There are several ways to analyze the behavior of branch instructions. But in this particular case, the code is simple enough for the event counting method to reveal all the information that we need about every static branch instruction.

The BR_INST_RETIRED_* performance events can be used count the total number of dynamic branch instructions retired and the total number of specific types of retired branch instructions including conditional, calls, and returns. The BR_MISP_RETIRED_* events can be used to count total mispredictions, total conditional mispredictions, and total call mispredictions.

The complete control-glow graph of conditional_call looks like this:

           total   misp
call         1      0
    jl       1     0.5
       ret  0.5     1
    ret      1      0
jne          1      0

The first call instruction calls the conditional_call function, which contains jl and ret. The jl instruction conditionally jumps to the negate function, which contains ret. The jne instruction is used to for the loop. The numbers shown in the first and second column are normalized by the total number of iterations and total number of dynamic instructions, respectively. We know from the static structure of the program that call, jl, conditional_call's ret, and jne are each executed once in every iteration. The inner most ret is only executed when the jl branch is taken. Using the performance events, we can count the total number of executed return instructions and subtract from it the total number of iterations to get the number of times the inner most ret is executed. Because the input is randomized according to the uniform distribution, it shouldn't be surprising that the inner most ret is executed half of the time.

The call instruction is never mispredicted. The jne instruction is also never mispredicted except for the last execution of the instructions (where it exits the loop). Therefore, we can attribute the total number of conditional mispredictions to the jl instruction. That can be subtracted from the total number of mispredictions to get the number of return mispredictions which can be attributed to either or both of the return instructions. The second ret may mispredict when the misprediction of the first ret clobbers or misaligns the RAS. One way to determine whether the second ret is ever mispredicted is by using precise sampling of BR_MISP_RETIRED.ALL_BRANCHES. Another way is by using the method described in the blog post you cited. Indeed, only the inner most ret is mispredicted. The fact that jl is mispredicted half of the time suggests that the instruction is either being predicted always taken or always not taken.

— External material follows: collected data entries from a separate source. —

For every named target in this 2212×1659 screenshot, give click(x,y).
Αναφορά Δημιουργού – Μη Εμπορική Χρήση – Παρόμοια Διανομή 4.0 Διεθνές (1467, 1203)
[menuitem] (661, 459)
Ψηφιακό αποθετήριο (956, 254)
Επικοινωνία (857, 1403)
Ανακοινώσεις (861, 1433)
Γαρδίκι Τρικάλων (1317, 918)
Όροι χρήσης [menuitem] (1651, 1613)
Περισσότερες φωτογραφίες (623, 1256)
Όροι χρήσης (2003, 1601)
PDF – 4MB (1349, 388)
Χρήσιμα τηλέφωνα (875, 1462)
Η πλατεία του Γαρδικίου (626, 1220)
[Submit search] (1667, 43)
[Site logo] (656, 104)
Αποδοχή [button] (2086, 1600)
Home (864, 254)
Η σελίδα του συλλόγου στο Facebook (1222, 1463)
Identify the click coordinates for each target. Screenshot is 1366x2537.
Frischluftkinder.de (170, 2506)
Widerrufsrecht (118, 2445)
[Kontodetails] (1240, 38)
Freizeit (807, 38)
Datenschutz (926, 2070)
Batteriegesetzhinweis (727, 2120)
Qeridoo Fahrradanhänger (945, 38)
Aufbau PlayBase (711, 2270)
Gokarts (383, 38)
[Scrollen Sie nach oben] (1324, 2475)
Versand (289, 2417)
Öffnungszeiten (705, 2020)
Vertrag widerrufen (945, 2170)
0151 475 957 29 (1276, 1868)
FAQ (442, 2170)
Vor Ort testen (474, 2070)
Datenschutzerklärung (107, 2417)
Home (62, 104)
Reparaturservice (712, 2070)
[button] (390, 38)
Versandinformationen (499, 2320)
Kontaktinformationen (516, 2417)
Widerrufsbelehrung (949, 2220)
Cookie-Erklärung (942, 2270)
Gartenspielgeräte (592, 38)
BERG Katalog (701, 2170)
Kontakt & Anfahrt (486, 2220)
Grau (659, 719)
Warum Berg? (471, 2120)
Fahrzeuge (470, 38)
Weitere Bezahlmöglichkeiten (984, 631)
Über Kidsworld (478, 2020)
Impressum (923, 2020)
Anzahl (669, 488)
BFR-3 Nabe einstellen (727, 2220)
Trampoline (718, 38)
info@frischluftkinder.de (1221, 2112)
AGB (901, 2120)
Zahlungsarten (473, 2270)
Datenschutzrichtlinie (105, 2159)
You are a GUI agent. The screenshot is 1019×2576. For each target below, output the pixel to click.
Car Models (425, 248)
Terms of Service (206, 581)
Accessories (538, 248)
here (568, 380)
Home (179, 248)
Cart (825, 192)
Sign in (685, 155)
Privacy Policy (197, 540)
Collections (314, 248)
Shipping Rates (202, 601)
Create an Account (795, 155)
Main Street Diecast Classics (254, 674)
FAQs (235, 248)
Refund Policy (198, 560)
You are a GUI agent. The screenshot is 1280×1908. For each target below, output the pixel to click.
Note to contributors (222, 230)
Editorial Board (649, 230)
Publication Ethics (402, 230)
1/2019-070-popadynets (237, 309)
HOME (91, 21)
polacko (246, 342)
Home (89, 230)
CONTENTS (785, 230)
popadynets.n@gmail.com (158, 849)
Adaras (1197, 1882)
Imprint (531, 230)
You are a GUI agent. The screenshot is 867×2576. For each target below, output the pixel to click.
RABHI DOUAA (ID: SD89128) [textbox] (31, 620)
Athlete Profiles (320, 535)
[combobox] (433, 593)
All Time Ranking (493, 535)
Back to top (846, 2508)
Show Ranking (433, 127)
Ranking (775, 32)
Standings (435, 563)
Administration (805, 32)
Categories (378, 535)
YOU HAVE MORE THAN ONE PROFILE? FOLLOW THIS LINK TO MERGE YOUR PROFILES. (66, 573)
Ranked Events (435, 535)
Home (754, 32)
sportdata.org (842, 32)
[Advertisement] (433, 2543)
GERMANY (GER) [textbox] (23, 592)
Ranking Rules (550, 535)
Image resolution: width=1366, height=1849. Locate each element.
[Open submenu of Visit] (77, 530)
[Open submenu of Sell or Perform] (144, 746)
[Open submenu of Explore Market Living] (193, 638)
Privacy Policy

The complete control-glow graph of branch_over_call looks like this:

           total   misp
call         1      0
    jg       1     0.5
    call    0.5     0
        ret 0.5     0
    ret      1      0
jne          1      0

The only instruction that is mispredicted is jg, which is mispredicted half of the time.

To measure the average cost of a single ret misprediction in the conditional_call approach, the ret instruction can be replaced with a lea/jmp sequence so that BTB rather than the RAS is used for making predictions. With this change, the only instruction that is mispredicted is jl. The difference in execution time can be considered as an estimate for the total cost of ret mispredictions. On my CFL processor, this is about 11.3 cycles per ret misprediction. In addition, conditional_call has become about 3% faster than branch_over_call. Your numbers on KBL indicate that the average cost of a ret misprediction is about 13 cycles. I'm not sure what the reason for this difference is. It may not be microarchitectural. I've used gcc 7.3 but you used gcc 8, so perhaps there are some differences in the code or the alignments of different pieces of code that are causing the discrepancy between our results.